== Work instructions ==
If an entry holds a picture, drop the picture and restate the rest word for word.

== Dataset excerpts ==

###

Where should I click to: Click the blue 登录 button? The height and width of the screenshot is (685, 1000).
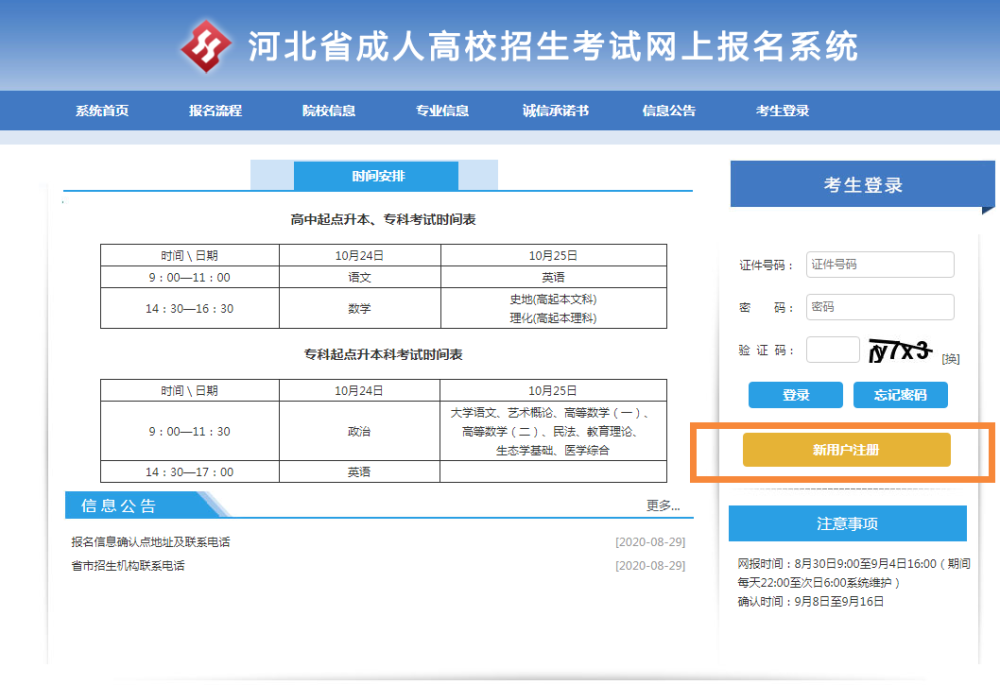pos(796,395)
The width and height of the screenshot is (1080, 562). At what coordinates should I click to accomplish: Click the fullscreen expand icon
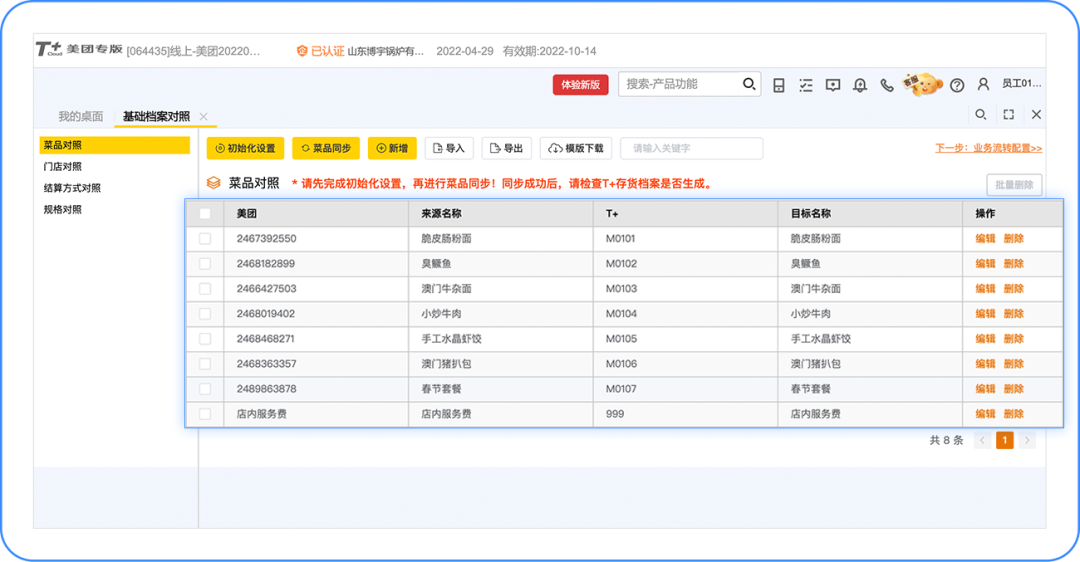[x=1009, y=115]
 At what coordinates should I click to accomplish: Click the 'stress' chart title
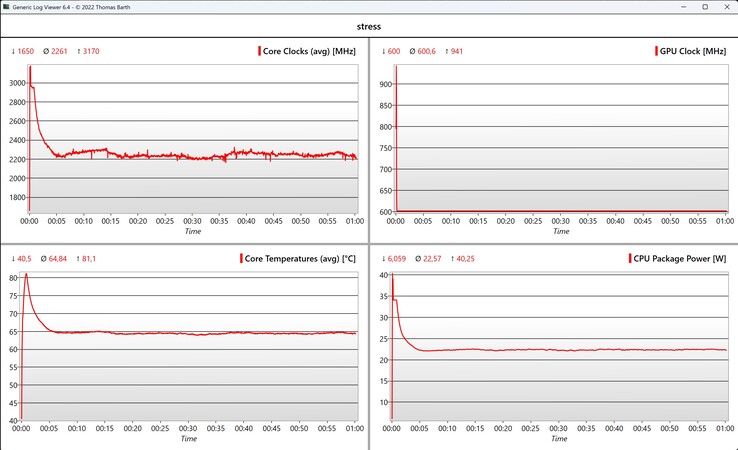[x=369, y=26]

###

== Response box ==
Where should I click to: Click the blue 登录 button? The height and width of the screenshot is (685, 1000).
pos(796,395)
The width and height of the screenshot is (1080, 562). At what coordinates should I click to accomplish: Click the fullscreen expand icon
[x=1009, y=115]
 At what coordinates should I click to accomplish: Click the 'stress' chart title
[x=369, y=26]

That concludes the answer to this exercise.